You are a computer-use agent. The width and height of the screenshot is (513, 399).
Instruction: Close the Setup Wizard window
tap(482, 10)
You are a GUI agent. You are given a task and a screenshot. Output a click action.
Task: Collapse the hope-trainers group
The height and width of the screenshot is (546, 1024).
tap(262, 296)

☆ ☆ ☆ ☆ ☆

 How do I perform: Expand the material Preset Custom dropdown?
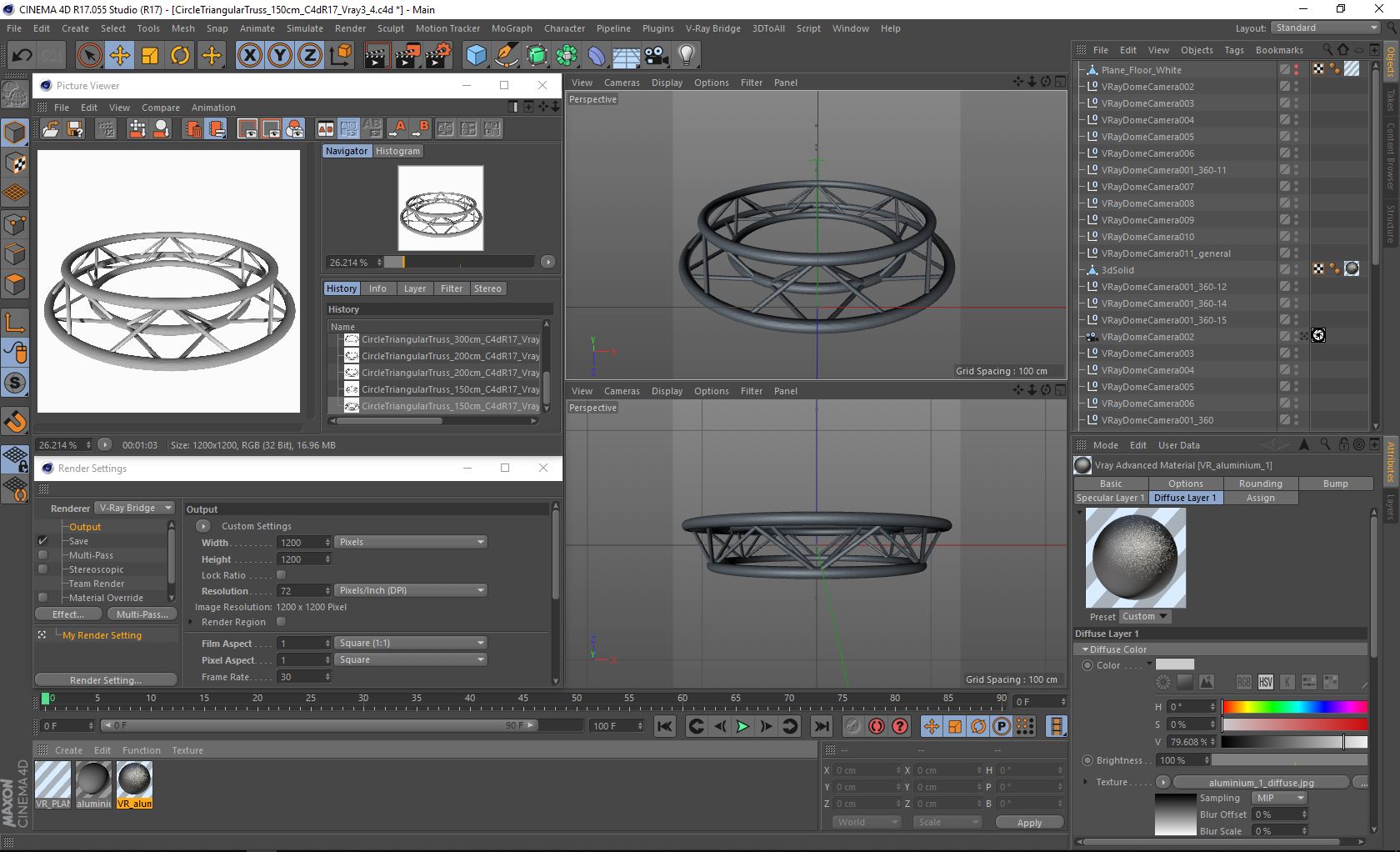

☆ ☆ ☆ ☆ ☆

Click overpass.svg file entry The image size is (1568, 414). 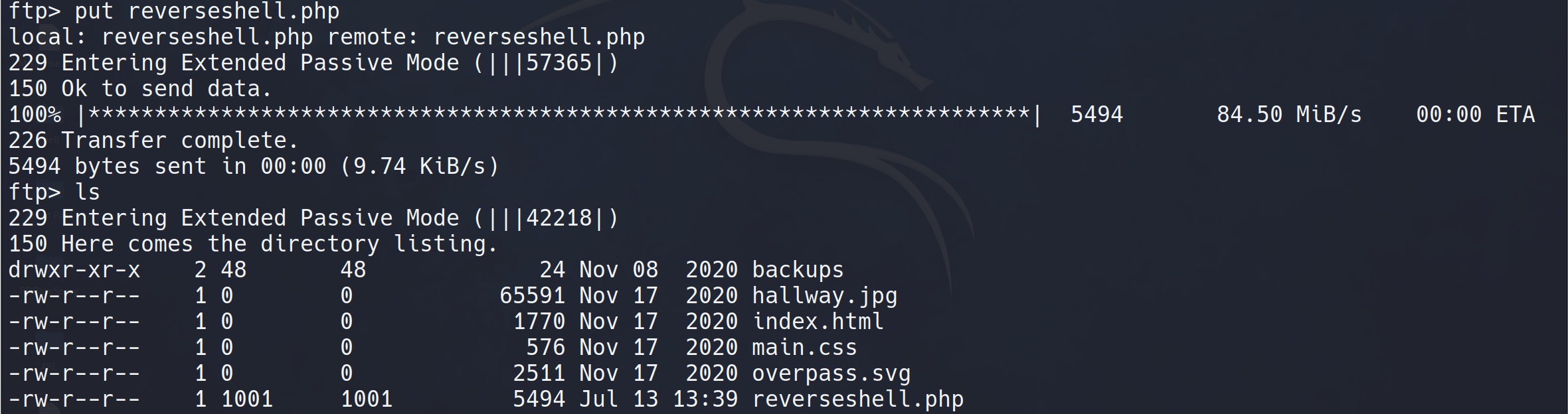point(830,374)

☆ ☆ ☆ ☆ ☆

Write out everything in the material from the line containing "You are a GUI" down to the line containing "tap(262, 296)", including both of those lines.

COMPLETE ANSWER:
You are a GUI agent. You are given a task and a screenshot. Output a click action.
Task: Collapse the hope-trainers group
The height and width of the screenshot is (546, 1024).
tap(262, 296)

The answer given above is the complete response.